Amazon to buy Whole Foods Market for $13.7 billion

The deal marks online retail giant's entry into brick and mortar space

Amazon to buy Whole Foods Market for $13.7 billion

Amazon, the Seattle-based online retail giant, on Friday, announced its entry into the brick and mortar grocery space by acquiring natural and organic foods supermarket chain Whole Foods Market in an all-cash deal valued at $13.7 billion.

The Austin-based Whole Foods stock is valued at $42 per share and Amazon is ready to give 27% premium over its Thursday closing stock price.
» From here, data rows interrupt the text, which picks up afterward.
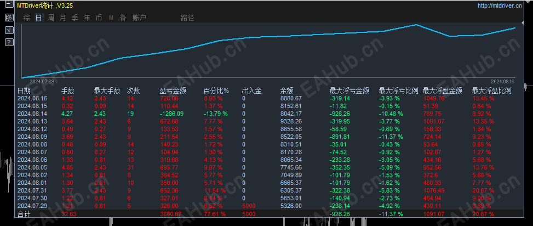The image size is (533, 226).
Task: Switch to the 综 summary tab
Action: pos(26,18)
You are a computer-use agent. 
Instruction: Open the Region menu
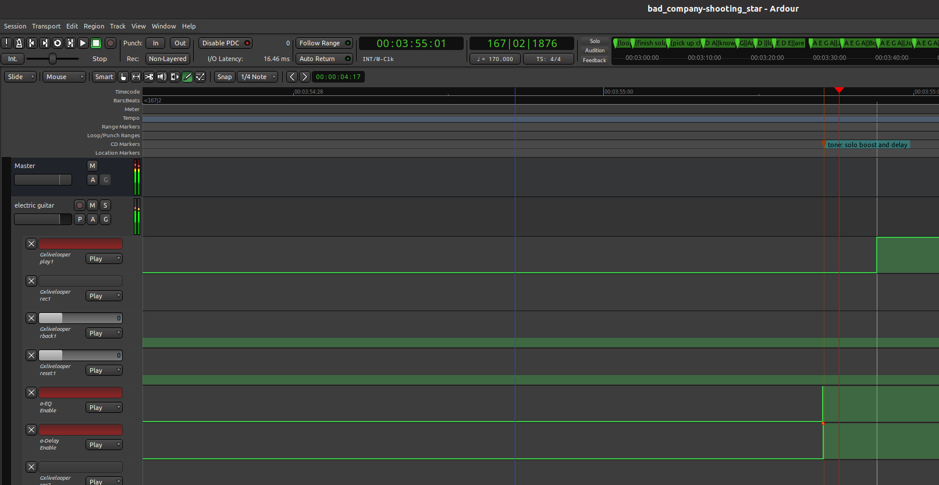click(x=94, y=26)
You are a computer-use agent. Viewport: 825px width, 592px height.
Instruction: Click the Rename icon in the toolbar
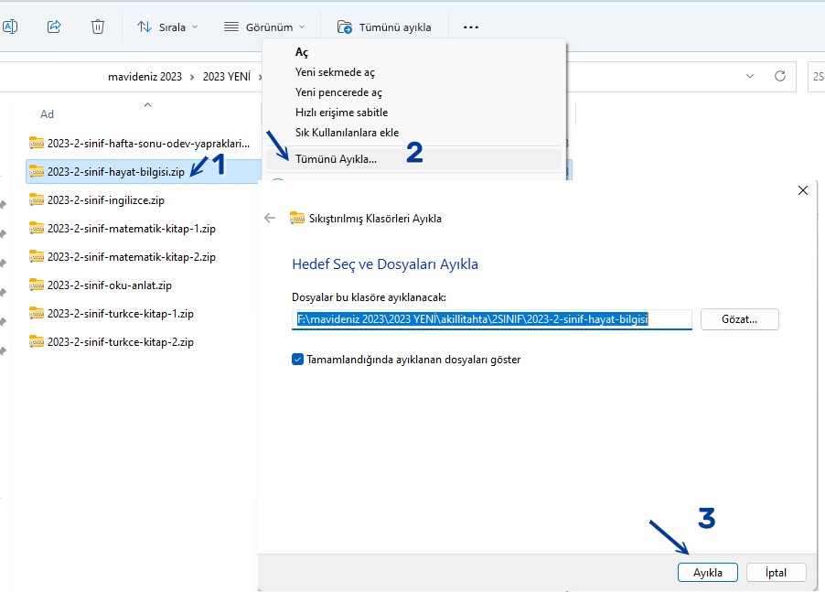tap(9, 27)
According to an ecommerce analyst, Whole Foods acquisition is the biggest acquisition in Amazon history. “It gives Amazon access to 460 high-end brick-and-mortar stores across the US, in Canada and in the UK,” said the analyst.

In a statement issued on Friday, Amazon founder and CEO Jeff Bezos said millions of people love Whole Foods Market because they offer the best natural and organic foods, and they make it fun to eat healthily.
“Whole Foods Market has been satisfying, delighting and nourishing customers for nearly four decades – they’re doing an amazing job and we want that to continue,” he said.

As per the deal, Amazon will retain Whole Foods brand and its current CEO John Mackey will remain at the company’s existing Austin headquarters. Whole Foods is a leading natural and organic foods supermarket and the first national “Certified Organic” grocer in the US.

Whole Foods Market, which started its operation in 1978, is not performing well for the past two years with heightened competition from Wal-Mart, Costco Wholesale, Trader Joe’s and other local grocers.

Amazon, which recently started experimenting with offline stores by opening bookstores and small grocery, has made it very clear by its Whole Foods Market acquisition that the company is very ambitious on its game plan to enter into physical retail.

“Even though Amazon operation has really disrupted the operation of millions of brick-and-mortar stores across the globe, the company is ready to get into physical stores to take more pie in retailing to reduce the cost of storage and give consumers an opportunity to feel the product,” an analyst told DH.